<<<<
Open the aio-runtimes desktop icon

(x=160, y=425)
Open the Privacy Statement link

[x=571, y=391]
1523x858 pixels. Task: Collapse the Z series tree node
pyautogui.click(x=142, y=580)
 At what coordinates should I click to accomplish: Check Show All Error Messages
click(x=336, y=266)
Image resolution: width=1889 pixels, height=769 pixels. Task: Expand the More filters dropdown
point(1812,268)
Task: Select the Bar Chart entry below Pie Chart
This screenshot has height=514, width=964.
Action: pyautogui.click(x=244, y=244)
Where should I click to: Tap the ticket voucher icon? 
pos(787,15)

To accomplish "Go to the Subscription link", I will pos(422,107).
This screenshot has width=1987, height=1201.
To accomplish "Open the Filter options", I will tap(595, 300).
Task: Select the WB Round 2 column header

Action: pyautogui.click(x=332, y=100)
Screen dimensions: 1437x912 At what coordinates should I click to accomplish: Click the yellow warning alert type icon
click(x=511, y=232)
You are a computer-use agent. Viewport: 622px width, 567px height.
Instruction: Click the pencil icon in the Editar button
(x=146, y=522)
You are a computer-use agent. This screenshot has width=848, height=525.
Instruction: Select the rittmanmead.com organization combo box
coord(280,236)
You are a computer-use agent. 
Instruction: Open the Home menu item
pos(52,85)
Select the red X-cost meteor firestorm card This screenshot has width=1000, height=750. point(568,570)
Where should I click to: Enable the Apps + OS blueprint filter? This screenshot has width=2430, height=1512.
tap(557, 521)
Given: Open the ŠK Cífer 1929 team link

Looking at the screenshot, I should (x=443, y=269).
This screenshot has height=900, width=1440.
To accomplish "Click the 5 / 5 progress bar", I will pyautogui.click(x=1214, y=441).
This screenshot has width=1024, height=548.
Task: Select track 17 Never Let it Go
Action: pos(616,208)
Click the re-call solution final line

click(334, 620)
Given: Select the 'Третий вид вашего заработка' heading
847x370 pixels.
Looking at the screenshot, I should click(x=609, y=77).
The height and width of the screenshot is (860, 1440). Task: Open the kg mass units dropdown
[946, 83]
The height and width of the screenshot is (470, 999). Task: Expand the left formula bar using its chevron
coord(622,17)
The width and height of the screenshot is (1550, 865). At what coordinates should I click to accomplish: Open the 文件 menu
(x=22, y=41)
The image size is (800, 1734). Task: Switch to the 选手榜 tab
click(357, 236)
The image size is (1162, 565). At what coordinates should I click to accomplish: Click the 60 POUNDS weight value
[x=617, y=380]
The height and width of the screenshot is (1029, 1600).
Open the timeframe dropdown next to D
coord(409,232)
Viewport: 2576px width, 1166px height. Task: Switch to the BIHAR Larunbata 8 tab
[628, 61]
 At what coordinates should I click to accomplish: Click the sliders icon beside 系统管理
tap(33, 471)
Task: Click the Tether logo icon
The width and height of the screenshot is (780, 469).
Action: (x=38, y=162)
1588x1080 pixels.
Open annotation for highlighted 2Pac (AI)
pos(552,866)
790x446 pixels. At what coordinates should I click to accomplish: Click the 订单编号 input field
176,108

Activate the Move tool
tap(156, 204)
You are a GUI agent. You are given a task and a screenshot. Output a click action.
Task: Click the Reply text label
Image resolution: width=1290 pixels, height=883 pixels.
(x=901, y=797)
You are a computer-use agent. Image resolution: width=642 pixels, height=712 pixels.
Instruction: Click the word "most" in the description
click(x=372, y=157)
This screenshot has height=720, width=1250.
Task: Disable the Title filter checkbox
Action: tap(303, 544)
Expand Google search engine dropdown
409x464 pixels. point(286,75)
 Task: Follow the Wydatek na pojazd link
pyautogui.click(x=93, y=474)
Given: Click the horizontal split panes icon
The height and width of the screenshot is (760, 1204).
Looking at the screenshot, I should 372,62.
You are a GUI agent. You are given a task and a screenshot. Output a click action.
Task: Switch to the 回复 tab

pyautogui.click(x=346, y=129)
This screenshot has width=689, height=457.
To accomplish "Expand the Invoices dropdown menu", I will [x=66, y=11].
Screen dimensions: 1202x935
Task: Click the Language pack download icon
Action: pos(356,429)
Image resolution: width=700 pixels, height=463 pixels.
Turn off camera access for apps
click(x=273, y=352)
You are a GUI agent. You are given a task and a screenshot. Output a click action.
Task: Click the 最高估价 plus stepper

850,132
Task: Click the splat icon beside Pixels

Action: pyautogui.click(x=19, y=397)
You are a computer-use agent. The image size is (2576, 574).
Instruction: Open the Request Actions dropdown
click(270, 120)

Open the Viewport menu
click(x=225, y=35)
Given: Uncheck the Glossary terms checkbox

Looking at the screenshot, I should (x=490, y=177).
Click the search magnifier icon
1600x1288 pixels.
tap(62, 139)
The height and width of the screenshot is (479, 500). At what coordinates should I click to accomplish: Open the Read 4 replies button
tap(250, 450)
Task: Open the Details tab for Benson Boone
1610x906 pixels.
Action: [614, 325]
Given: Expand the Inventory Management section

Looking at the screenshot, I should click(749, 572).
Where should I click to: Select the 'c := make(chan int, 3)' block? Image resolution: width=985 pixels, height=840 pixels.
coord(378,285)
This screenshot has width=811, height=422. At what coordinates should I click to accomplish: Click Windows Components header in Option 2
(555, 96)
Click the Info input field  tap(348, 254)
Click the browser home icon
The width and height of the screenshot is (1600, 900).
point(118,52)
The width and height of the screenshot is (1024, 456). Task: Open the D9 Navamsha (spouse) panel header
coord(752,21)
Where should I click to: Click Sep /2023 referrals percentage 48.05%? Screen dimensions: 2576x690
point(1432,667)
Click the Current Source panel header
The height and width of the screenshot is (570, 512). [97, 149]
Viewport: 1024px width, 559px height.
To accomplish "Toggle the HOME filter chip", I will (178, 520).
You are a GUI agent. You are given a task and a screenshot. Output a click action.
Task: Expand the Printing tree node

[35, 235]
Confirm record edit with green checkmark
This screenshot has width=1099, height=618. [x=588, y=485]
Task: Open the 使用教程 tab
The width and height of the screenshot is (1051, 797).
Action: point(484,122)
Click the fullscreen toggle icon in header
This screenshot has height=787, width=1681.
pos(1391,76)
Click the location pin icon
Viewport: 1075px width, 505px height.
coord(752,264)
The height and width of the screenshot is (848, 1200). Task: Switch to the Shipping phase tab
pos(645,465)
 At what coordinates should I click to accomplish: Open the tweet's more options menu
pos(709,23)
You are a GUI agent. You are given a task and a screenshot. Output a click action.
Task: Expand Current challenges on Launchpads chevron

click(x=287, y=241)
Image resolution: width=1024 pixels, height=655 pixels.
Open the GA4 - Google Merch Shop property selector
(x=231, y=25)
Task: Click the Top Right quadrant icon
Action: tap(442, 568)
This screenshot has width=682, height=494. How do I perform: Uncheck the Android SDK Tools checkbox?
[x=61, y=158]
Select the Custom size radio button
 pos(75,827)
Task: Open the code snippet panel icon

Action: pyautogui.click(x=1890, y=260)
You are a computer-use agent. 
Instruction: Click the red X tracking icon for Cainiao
>>>>
=== TO DO ===
Rewrite all the entries above, changing every "computer-use agent" to "desktop assistant" and leaving everything else the same.

=== EXERCISE ANSWER ===
Open the aio-runtimes desktop icon

(x=160, y=425)
Open the Privacy Statement link

[x=571, y=391]
1523x858 pixels. Task: Collapse the Z series tree node
pyautogui.click(x=142, y=580)
 At what coordinates should I click to accomplish: Check Show All Error Messages
click(x=336, y=266)
Image resolution: width=1889 pixels, height=769 pixels. Task: Expand the More filters dropdown
point(1812,268)
Task: Select the Bar Chart entry below Pie Chart
This screenshot has height=514, width=964.
Action: pyautogui.click(x=244, y=244)
Where should I click to: Tap the ticket voucher icon? 
pos(787,15)

To accomplish "Go to the Subscription link", I will pos(422,107).
This screenshot has width=1987, height=1201.
To accomplish "Open the Filter options", I will tap(595, 300).
Task: Select the WB Round 2 column header

Action: pyautogui.click(x=332, y=100)
Screen dimensions: 1437x912 At what coordinates should I click to accomplish: Click the yellow warning alert type icon
click(x=511, y=232)
You are a desktop assistant. Viewport: 622px width, 567px height.
Instruction: Click the pencil icon in the Editar button
(x=146, y=522)
You are a desktop assistant. This screenshot has width=848, height=525.
Instruction: Select the rittmanmead.com organization combo box
coord(280,236)
You are a desktop assistant. 
Instruction: Open the Home menu item
pos(52,85)
Select the red X-cost meteor firestorm card This screenshot has width=1000, height=750. point(568,570)
Where should I click to: Enable the Apps + OS blueprint filter? This screenshot has width=2430, height=1512.
tap(557, 521)
Given: Open the ŠK Cífer 1929 team link

Looking at the screenshot, I should (x=443, y=269).
This screenshot has height=900, width=1440.
To accomplish "Click the 5 / 5 progress bar", I will pyautogui.click(x=1214, y=441).
This screenshot has width=1024, height=548.
Task: Select track 17 Never Let it Go
Action: pos(616,208)
Click the re-call solution final line

click(334, 620)
Given: Select the 'Третий вид вашего заработка' heading
847x370 pixels.
Looking at the screenshot, I should click(x=609, y=77).
The height and width of the screenshot is (860, 1440). Task: Open the kg mass units dropdown
[946, 83]
The height and width of the screenshot is (470, 999). Task: Expand the left formula bar using its chevron
coord(622,17)
The width and height of the screenshot is (1550, 865). At what coordinates should I click to accomplish: Open the 文件 menu
(x=22, y=41)
The image size is (800, 1734). Task: Switch to the 选手榜 tab
click(357, 236)
The image size is (1162, 565). At what coordinates should I click to accomplish: Click the 60 POUNDS weight value
[x=617, y=380]
The height and width of the screenshot is (1029, 1600).
Open the timeframe dropdown next to D
coord(409,232)
Viewport: 2576px width, 1166px height. Task: Switch to the BIHAR Larunbata 8 tab
[628, 61]
 At what coordinates should I click to accomplish: Click the sliders icon beside 系统管理
tap(33, 471)
Task: Click the Tether logo icon
The width and height of the screenshot is (780, 469).
Action: (x=38, y=162)
1588x1080 pixels.
Open annotation for highlighted 2Pac (AI)
pos(552,866)
790x446 pixels. At what coordinates should I click to accomplish: Click the 订单编号 input field
176,108

Activate the Move tool
tap(156, 204)
You are a GUI agent. You are given a task and a screenshot. Output a click action.
Task: Click the Reply text label
Image resolution: width=1290 pixels, height=883 pixels.
(x=901, y=797)
You are a desktop assistant. Image resolution: width=642 pixels, height=712 pixels.
Instruction: Click the word "most" in the description
click(x=372, y=157)
This screenshot has height=720, width=1250.
Task: Disable the Title filter checkbox
Action: tap(303, 544)
Expand Google search engine dropdown
409x464 pixels. point(286,75)
 Task: Follow the Wydatek na pojazd link
pyautogui.click(x=93, y=474)
Given: Click the horizontal split panes icon
The height and width of the screenshot is (760, 1204).
Looking at the screenshot, I should 372,62.
You are a GUI agent. You are given a task and a screenshot. Output a click action.
Task: Switch to the 回复 tab

pyautogui.click(x=346, y=129)
This screenshot has width=689, height=457.
To accomplish "Expand the Invoices dropdown menu", I will [x=66, y=11].
Screen dimensions: 1202x935
Task: Click the Language pack download icon
Action: pos(356,429)
Image resolution: width=700 pixels, height=463 pixels.
Turn off camera access for apps
click(x=273, y=352)
You are a GUI agent. You are given a task and a screenshot. Output a click action.
Task: Click the 最高估价 plus stepper

850,132
Task: Click the splat icon beside Pixels

Action: pyautogui.click(x=19, y=397)
You are a desktop assistant. The image size is (2576, 574).
Instruction: Open the Request Actions dropdown
click(270, 120)

Open the Viewport menu
click(x=225, y=35)
Given: Uncheck the Glossary terms checkbox

Looking at the screenshot, I should (x=490, y=177).
Click the search magnifier icon
1600x1288 pixels.
tap(62, 139)
The height and width of the screenshot is (479, 500). At what coordinates should I click to accomplish: Open the Read 4 replies button
tap(250, 450)
Task: Open the Details tab for Benson Boone
1610x906 pixels.
Action: [614, 325]
Given: Expand the Inventory Management section

Looking at the screenshot, I should click(749, 572).
Where should I click to: Select the 'c := make(chan int, 3)' block? Image resolution: width=985 pixels, height=840 pixels.
coord(378,285)
This screenshot has width=811, height=422. At what coordinates should I click to accomplish: Click Windows Components header in Option 2
(555, 96)
Click the Info input field  tap(348, 254)
Click the browser home icon
The width and height of the screenshot is (1600, 900).
point(118,52)
The width and height of the screenshot is (1024, 456). Task: Open the D9 Navamsha (spouse) panel header
coord(752,21)
Where should I click to: Click Sep /2023 referrals percentage 48.05%? Screen dimensions: 2576x690
point(1432,667)
Click the Current Source panel header
The height and width of the screenshot is (570, 512). [97, 149]
Viewport: 1024px width, 559px height.
To accomplish "Toggle the HOME filter chip", I will (178, 520).
You are a GUI agent. You are given a task and a screenshot. Output a click action.
Task: Expand the Printing tree node

[35, 235]
Confirm record edit with green checkmark
This screenshot has width=1099, height=618. [x=588, y=485]
Task: Open the 使用教程 tab
The width and height of the screenshot is (1051, 797).
Action: point(484,122)
Click the fullscreen toggle icon in header
This screenshot has height=787, width=1681.
pos(1391,76)
Click the location pin icon
Viewport: 1075px width, 505px height.
coord(752,264)
The height and width of the screenshot is (848, 1200). Task: Switch to the Shipping phase tab
pos(645,465)
 At what coordinates should I click to accomplish: Open the tweet's more options menu
pos(709,23)
You are a GUI agent. You are given a task and a screenshot. Output a click action.
Task: Expand Current challenges on Launchpads chevron

click(x=287, y=241)
Image resolution: width=1024 pixels, height=655 pixels.
Open the GA4 - Google Merch Shop property selector
(x=231, y=25)
Task: Click the Top Right quadrant icon
Action: tap(442, 568)
This screenshot has width=682, height=494. How do I perform: Uncheck the Android SDK Tools checkbox?
[x=61, y=158]
Select the Custom size radio button
 pos(75,827)
Task: Open the code snippet panel icon

Action: pyautogui.click(x=1890, y=260)
You are a desktop assistant. 
Instruction: Click the red X tracking icon for Cainiao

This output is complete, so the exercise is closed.